## EXERCISE AIM
Please count the lines in the material below that include "computer". Reply with the number alone.

----------

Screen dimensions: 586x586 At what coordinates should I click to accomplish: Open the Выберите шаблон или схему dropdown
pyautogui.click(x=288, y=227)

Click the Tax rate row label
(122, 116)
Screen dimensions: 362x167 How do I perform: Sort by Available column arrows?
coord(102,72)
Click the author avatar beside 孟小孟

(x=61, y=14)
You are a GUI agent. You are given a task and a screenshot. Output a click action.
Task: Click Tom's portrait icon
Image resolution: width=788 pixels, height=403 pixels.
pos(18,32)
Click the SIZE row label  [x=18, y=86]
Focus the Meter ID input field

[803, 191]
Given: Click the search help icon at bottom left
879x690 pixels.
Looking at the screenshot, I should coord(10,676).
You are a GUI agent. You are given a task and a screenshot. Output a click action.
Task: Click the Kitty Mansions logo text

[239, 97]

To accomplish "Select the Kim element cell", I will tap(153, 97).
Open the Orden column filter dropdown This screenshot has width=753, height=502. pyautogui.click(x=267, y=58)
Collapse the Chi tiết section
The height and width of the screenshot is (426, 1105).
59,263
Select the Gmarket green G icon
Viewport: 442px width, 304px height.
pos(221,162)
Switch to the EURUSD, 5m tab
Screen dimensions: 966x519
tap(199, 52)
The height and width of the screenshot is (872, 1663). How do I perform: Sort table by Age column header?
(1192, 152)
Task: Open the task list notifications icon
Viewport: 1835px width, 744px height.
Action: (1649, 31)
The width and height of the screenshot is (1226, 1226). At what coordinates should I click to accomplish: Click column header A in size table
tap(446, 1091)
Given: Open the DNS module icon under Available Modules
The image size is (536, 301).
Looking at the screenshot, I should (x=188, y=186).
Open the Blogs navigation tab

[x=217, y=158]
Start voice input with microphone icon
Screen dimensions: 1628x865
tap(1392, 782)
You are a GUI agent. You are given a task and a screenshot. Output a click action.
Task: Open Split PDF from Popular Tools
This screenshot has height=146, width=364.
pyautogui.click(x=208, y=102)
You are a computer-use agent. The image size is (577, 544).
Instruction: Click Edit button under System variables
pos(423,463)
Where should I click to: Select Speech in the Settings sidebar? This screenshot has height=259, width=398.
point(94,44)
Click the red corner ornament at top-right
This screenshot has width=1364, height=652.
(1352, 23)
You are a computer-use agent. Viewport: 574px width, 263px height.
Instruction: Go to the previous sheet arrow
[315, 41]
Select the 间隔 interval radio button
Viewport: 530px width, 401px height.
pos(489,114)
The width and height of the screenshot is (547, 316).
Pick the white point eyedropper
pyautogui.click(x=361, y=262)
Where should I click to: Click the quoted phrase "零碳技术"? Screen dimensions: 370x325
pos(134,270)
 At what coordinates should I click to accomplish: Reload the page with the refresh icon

----------

## WRITTEN RESPONSE
2